One of the girls on the trip made a comment that Sri Lanka was the only place in Asia she felt comfortable walking around carrying a bag – that alone speaks volumes for the place.

The food was amazing – we measured the breakfast buffets by the metre, not by the dish! Each area we visited seemed to have it’s own specialty – and you just have to try them all don’t you? It would be rude to refuse….

One morning we climbed Sigiriya Rock which rises 200 meters above the valley floor. This was a 5th century fortress and on the summit, you can still see the outlines of the royal palace. A combination of well worn steps and staircases bolted to the rock get you to the top.... it's a total OSH dream/nightmare, depending on your viewpoint. Around the rock you can find the remains of what is said to be some of the oldest landscaped gardens in the world.

Sigiriya Rock

Polonnaruwa - another world heritage site - was an ancient capital of Sri Lanka and we spent a few hours exploring the ruins on bikes and riding from one shady spot to another.

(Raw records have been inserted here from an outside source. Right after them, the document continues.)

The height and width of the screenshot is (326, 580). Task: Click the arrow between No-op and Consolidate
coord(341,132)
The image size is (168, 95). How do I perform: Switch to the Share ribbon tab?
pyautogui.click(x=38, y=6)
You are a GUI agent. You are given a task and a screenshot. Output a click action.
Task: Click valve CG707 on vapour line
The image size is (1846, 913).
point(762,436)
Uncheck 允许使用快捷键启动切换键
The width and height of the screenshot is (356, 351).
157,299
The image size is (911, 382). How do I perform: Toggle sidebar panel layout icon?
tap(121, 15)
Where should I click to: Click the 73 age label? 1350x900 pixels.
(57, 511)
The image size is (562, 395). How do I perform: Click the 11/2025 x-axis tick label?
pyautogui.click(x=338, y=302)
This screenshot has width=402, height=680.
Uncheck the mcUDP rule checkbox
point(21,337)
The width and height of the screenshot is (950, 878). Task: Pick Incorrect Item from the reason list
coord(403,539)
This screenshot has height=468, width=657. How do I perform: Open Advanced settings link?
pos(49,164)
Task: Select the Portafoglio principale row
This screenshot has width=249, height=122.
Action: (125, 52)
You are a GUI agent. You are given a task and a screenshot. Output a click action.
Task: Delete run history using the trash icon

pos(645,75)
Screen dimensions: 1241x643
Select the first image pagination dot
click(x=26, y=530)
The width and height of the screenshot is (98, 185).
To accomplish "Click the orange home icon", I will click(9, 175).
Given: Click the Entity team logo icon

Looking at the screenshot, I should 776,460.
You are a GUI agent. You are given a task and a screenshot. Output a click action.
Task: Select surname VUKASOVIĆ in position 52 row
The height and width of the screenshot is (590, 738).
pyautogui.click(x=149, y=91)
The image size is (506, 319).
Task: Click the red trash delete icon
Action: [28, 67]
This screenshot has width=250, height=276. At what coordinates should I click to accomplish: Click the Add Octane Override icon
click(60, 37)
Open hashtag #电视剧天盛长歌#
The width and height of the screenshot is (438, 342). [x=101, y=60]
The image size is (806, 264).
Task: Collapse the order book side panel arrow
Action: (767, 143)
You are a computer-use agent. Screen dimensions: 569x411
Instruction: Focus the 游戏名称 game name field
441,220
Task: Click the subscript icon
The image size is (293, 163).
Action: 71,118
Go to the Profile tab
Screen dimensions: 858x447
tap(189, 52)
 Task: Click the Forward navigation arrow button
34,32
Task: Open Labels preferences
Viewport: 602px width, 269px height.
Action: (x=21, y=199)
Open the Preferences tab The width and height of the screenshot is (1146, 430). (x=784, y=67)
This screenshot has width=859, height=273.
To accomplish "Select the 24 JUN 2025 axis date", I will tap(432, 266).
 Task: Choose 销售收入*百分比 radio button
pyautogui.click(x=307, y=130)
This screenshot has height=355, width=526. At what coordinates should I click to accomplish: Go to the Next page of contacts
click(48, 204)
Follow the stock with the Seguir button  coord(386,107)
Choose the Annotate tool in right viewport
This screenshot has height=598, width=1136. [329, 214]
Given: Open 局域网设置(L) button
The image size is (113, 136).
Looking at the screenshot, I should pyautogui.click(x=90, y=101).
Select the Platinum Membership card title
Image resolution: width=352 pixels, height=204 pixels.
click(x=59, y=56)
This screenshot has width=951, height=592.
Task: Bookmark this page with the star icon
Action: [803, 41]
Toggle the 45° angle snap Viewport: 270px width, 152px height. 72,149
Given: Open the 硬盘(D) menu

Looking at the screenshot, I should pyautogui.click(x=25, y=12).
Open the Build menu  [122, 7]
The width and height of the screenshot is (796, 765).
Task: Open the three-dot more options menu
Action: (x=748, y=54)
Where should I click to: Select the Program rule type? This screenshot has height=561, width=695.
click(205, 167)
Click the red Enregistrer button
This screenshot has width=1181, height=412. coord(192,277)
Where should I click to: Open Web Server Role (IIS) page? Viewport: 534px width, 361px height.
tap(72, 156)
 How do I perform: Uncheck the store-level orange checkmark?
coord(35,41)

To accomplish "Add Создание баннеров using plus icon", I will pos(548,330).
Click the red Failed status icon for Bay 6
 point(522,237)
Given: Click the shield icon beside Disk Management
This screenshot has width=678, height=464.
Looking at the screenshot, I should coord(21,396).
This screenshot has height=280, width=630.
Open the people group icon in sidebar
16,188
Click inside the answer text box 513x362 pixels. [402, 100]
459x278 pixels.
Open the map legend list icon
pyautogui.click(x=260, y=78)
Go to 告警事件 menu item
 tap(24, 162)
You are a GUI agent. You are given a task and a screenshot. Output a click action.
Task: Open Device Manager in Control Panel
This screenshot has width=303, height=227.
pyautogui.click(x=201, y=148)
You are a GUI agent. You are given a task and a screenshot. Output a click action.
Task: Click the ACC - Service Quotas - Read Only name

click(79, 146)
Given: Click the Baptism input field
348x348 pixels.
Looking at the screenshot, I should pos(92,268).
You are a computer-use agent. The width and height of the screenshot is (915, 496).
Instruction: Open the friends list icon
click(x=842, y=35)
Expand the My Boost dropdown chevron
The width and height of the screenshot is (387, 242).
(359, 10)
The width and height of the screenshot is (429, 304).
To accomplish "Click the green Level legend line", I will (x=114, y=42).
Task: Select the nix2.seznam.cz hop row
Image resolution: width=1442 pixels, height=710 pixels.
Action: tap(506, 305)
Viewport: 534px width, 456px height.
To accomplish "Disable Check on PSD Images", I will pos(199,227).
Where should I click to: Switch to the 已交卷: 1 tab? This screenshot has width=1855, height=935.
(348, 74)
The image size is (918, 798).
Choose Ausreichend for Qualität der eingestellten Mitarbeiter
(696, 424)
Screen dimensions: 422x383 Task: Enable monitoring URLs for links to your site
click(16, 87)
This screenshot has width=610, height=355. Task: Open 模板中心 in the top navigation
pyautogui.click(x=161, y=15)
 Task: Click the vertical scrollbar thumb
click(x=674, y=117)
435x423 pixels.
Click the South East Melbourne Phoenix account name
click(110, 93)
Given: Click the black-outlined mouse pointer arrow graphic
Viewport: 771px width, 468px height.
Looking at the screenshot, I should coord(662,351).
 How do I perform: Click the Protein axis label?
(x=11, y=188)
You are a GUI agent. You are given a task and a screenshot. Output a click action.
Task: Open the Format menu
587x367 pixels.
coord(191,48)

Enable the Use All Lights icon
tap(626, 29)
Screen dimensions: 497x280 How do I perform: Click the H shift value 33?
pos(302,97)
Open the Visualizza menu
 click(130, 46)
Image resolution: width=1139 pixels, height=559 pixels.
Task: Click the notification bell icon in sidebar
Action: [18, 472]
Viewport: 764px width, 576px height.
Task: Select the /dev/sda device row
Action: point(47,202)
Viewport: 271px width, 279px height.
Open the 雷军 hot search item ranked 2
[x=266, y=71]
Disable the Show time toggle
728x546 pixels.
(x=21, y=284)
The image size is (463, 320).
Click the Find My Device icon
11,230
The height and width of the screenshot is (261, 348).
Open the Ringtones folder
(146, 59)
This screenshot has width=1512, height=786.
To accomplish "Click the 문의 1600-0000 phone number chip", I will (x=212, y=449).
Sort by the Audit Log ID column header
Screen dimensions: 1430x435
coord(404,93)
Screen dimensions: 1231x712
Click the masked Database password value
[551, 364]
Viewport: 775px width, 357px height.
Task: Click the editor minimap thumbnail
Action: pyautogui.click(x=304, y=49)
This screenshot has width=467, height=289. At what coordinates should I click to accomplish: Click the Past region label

Yet another World heritage site is Dambulla Rock Temple – dating from 1st Century BC. The 5 caves have over 150 images of the Buddha – the largest of which is carved out of solid rock and measures over 14 meters long. Be wary of the monkeys lining the steps to the top – they are lightning quick to steal anything that takes their fancy.

We visited a spice plantation and learnt about the country’s indigenous healing system – Ayurveda. This has been perfected over more than five thousand years and is based on herbs and diet. It was the region’s only treatment method until the introduction of Western Medication in the 19th Century

One of the absolute highlights of the week was taking the local train from Kandy up to the Tea Plantations at Nuwara Eliya. This was about a 4 hr trip which included air-con and meals all for about NZ$15.00. It would stop every so often to drop people off and pick others up, which sometimes involved a mad dash across the tracks as there weren’t always stations available.

(Nuwara Eliya is often referred to by the Sri Lankan tourist industry as ‘Little England’. It combines a typical dusty, busy Sri Lankan town center with a beautiful golf course, horse racing course and stables, red telephone boxes and a brick Victorian Post office).

Sri Lanka would now have to be my new favourite place on earth, and one of the few destinations I would honestly say I would go back to again. I’ll leave the last word to author, Arthur C Clarke, who describes it far better than I ever could:

“It may well be that each of Sri Lanka’s attractions is surpassed somewhere on earth:

Cambodia may have more impressive ruins, Tahiti lovelier beaches, Bali more beautiful landscapes (although I doubt it) Thailand more charming people (ditto).

But I find it hard to believe that there is any country which scores so highly in all departments – which has so many advantages, and so few disadvantages especially for the western traveler”.

And don’t worry – Janna did get to see her real elephants, both with wild herds on a game drive, and also a bit more up close and personal at an elephant orphanage/sanctuary.